BEGIN

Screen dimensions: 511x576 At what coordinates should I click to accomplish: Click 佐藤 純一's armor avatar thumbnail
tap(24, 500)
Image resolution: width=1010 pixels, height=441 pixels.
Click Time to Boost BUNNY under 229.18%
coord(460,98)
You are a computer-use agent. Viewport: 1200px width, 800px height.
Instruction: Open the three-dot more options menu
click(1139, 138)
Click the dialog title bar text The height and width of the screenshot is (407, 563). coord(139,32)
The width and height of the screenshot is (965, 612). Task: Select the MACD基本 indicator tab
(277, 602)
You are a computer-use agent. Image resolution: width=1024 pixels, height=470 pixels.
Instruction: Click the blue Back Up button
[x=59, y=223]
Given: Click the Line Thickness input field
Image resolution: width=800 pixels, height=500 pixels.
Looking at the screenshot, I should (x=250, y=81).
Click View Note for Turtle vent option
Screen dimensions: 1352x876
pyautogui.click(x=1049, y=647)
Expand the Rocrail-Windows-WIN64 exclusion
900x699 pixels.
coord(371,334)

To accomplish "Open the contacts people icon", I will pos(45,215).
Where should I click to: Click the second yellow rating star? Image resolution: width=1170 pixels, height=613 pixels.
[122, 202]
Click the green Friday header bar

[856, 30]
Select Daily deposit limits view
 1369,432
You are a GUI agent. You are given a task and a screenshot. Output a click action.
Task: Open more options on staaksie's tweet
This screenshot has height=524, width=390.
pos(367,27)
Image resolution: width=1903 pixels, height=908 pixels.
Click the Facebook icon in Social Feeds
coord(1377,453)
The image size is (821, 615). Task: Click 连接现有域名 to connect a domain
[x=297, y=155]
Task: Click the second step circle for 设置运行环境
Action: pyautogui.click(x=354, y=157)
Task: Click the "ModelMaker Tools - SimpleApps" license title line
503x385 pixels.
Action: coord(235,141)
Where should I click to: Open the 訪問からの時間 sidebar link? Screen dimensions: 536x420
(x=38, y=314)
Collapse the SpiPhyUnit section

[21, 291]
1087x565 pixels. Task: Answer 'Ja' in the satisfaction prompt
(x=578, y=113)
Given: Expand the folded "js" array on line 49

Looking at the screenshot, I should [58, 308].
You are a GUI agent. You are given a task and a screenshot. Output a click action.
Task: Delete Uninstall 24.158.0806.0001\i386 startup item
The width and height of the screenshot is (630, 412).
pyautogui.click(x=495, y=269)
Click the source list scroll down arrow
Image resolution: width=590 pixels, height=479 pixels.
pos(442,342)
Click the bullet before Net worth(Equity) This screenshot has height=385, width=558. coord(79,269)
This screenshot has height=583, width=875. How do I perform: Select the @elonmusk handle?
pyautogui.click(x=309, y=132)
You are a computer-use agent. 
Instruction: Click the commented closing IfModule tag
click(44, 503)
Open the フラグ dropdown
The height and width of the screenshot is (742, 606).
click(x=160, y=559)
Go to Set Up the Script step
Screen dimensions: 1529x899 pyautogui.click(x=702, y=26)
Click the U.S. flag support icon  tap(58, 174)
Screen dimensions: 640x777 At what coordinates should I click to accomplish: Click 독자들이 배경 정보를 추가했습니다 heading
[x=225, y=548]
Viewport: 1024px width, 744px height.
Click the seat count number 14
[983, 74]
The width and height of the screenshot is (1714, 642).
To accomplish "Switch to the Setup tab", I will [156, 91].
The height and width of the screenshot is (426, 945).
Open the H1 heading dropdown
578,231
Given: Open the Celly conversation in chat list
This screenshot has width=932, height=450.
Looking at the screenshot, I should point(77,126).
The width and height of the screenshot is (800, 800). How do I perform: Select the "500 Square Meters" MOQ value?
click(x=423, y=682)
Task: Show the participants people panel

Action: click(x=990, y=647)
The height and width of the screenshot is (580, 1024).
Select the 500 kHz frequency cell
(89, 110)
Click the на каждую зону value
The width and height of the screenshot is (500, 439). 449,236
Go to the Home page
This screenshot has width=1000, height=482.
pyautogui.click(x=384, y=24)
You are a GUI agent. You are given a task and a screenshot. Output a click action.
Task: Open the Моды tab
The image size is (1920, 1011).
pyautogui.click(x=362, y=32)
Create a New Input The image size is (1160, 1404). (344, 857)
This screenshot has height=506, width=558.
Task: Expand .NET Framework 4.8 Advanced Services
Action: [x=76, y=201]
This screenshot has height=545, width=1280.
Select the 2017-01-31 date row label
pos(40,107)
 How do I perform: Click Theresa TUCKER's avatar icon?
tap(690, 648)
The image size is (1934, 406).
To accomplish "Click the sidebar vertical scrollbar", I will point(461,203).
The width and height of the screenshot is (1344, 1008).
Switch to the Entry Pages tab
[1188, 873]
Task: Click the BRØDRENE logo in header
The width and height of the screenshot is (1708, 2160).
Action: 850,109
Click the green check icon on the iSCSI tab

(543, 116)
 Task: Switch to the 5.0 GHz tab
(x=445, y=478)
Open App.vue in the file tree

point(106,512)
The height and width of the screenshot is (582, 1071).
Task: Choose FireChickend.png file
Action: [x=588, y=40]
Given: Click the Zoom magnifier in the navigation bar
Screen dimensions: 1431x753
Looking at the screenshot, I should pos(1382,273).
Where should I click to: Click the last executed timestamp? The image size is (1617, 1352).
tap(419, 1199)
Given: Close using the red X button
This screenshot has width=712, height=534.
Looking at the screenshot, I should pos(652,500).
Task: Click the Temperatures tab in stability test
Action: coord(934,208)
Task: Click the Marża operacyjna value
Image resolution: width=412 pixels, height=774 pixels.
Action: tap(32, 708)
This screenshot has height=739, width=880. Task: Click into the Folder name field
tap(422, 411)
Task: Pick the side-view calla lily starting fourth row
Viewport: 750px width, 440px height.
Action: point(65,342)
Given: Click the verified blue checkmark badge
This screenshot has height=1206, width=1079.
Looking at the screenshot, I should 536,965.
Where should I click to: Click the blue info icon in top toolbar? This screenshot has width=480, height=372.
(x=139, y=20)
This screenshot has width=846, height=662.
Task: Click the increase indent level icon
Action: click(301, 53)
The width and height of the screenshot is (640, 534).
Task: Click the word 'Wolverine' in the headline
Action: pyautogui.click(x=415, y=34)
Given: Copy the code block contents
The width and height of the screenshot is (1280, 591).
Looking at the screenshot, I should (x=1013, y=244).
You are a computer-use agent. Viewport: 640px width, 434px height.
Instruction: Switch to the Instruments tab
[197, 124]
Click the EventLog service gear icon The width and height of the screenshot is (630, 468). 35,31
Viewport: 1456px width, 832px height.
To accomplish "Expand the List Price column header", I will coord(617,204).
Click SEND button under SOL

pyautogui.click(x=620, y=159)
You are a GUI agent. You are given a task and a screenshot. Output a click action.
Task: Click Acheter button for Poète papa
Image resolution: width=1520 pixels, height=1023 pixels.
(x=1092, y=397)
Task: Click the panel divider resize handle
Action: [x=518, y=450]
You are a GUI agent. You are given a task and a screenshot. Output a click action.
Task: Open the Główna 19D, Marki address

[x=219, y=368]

END

[Problem to work on] Which lines of the material contain "title"? List them.

[Result]
Click the dialog title bar text The height and width of the screenshot is (407, 563). coord(139,32)
Task: Click the "ModelMaker Tools - SimpleApps" license title line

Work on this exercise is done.